*What you have to do*: Throughout the material, some lines may have the word "sidebar". Count them and give the number only.

○ ○ ○

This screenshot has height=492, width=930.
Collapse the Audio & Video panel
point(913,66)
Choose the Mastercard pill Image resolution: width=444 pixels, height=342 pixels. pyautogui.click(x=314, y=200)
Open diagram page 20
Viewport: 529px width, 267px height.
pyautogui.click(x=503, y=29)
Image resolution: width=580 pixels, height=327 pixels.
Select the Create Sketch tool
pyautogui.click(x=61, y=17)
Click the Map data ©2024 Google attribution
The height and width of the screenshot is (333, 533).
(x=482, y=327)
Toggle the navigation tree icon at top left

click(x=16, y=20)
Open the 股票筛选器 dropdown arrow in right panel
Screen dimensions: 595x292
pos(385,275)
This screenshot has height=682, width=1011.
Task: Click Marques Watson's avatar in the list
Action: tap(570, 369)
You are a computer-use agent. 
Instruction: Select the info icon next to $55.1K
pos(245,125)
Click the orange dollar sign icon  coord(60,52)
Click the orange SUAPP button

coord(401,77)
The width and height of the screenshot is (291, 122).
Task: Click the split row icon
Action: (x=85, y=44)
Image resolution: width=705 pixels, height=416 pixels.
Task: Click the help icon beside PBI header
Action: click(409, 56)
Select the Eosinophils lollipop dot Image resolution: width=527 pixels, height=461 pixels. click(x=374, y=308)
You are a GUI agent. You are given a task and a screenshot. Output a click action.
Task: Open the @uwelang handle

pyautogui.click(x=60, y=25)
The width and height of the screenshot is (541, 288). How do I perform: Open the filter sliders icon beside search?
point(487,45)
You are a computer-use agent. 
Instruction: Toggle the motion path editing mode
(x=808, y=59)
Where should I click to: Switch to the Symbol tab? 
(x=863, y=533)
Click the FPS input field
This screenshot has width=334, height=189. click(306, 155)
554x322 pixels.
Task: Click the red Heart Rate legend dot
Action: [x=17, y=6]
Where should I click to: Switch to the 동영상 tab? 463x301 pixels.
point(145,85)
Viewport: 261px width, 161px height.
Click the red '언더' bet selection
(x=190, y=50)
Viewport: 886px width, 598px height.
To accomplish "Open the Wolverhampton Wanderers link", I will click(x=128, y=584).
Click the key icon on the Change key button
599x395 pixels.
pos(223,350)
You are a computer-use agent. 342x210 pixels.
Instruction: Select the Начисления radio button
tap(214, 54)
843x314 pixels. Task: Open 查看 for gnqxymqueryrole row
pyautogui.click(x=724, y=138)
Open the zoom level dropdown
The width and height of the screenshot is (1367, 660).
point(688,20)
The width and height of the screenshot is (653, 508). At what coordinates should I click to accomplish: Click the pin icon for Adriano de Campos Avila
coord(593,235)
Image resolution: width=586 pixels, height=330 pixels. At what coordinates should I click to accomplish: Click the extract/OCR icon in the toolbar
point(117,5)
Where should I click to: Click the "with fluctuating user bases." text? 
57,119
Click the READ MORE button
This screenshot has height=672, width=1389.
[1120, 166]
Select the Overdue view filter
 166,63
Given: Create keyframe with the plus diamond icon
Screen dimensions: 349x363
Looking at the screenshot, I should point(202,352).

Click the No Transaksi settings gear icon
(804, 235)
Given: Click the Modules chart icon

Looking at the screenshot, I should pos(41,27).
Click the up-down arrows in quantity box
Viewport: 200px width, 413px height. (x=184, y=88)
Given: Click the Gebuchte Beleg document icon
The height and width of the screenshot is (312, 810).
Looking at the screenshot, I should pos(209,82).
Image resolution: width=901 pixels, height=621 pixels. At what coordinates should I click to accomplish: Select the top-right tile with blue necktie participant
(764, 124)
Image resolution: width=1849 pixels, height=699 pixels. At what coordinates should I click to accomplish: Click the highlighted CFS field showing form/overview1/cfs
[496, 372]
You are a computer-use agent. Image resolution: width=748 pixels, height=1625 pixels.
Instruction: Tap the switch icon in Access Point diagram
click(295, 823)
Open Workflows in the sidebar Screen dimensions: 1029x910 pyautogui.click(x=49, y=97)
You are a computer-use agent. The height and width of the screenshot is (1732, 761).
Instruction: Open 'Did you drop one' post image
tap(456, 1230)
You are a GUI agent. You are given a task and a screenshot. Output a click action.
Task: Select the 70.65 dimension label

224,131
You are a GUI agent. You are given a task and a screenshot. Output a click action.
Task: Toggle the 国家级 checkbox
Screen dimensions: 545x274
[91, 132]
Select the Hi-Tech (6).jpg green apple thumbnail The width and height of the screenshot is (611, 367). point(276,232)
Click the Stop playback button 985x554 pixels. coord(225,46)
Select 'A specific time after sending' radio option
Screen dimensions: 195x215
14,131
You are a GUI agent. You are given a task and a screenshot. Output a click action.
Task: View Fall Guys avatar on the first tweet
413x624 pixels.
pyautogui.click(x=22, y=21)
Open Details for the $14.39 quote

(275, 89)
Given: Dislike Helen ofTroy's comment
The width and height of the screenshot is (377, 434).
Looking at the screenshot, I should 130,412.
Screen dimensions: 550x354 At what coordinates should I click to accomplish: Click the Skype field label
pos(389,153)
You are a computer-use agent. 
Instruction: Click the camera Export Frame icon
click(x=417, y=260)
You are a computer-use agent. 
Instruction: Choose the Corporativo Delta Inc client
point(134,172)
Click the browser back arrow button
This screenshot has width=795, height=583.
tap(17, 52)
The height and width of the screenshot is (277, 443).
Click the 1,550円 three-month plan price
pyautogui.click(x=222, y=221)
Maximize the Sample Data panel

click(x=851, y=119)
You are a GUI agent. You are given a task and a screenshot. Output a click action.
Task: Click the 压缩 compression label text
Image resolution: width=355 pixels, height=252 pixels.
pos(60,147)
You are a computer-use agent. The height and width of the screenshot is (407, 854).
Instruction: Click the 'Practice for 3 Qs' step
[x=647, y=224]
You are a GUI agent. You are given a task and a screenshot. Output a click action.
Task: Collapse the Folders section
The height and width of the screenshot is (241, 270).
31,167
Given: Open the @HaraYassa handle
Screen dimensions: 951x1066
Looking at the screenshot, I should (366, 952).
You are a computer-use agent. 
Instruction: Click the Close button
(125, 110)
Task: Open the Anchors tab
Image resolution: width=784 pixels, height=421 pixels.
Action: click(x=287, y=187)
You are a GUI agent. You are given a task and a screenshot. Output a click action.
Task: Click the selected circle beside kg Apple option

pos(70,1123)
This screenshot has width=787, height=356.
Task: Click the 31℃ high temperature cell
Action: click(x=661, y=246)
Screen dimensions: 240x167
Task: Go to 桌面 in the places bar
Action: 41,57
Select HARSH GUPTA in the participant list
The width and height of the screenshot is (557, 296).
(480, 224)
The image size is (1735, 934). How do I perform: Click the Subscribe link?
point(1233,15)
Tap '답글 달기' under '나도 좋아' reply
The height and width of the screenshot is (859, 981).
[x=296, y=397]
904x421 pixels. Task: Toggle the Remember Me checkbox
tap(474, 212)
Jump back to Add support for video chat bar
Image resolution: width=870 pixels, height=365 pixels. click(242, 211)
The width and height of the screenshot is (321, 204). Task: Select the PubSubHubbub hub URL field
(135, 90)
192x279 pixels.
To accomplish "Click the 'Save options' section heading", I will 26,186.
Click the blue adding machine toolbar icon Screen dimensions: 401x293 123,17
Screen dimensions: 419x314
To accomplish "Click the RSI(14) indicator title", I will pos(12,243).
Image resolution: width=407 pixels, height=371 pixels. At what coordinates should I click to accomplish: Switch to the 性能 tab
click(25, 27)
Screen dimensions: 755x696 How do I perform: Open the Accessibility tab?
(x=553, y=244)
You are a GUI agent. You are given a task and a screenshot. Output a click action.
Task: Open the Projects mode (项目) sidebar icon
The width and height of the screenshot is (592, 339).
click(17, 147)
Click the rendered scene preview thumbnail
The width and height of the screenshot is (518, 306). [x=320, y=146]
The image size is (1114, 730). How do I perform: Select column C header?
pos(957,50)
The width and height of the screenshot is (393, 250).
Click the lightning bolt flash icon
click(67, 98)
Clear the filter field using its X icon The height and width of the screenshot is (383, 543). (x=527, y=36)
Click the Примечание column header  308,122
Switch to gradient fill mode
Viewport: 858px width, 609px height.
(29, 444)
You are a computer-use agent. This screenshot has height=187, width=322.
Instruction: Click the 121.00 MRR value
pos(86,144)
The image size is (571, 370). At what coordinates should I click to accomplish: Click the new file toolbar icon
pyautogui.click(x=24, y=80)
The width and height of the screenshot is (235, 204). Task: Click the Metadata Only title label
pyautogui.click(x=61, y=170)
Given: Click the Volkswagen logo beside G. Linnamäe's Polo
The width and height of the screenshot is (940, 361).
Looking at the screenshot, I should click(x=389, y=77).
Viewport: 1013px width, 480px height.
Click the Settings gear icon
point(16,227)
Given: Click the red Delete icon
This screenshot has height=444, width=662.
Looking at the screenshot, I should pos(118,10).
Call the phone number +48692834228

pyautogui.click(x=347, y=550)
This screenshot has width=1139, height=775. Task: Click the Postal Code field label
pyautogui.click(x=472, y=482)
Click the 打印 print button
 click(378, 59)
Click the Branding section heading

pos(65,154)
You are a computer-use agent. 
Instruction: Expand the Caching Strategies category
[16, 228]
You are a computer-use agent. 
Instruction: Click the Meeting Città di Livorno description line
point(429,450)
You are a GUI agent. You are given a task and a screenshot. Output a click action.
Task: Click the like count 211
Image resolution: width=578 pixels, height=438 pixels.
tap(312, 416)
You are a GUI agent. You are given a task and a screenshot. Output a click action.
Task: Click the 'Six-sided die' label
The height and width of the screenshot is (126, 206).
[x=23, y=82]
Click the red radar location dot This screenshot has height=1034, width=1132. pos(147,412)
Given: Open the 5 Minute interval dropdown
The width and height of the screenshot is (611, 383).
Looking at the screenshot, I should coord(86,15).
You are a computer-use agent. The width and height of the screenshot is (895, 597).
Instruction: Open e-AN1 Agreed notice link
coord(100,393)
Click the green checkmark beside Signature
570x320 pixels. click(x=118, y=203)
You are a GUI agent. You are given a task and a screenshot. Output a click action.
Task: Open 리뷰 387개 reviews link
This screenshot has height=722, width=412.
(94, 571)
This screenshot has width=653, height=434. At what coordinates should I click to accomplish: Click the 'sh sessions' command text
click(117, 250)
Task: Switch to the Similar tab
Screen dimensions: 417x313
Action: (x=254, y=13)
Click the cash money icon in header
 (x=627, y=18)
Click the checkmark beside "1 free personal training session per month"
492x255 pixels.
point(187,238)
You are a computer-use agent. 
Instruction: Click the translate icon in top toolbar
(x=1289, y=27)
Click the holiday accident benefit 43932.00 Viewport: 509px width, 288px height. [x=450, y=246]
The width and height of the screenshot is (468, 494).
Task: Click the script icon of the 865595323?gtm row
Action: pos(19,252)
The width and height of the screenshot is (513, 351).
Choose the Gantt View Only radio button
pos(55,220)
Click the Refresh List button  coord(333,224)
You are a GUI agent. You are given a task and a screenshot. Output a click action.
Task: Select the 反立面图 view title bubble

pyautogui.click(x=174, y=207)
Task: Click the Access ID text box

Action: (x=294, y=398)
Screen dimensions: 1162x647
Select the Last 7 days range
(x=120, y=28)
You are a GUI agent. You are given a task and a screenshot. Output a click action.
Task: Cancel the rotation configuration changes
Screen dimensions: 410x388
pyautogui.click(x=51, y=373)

○ ○ ○

*Response to this exercise*: 2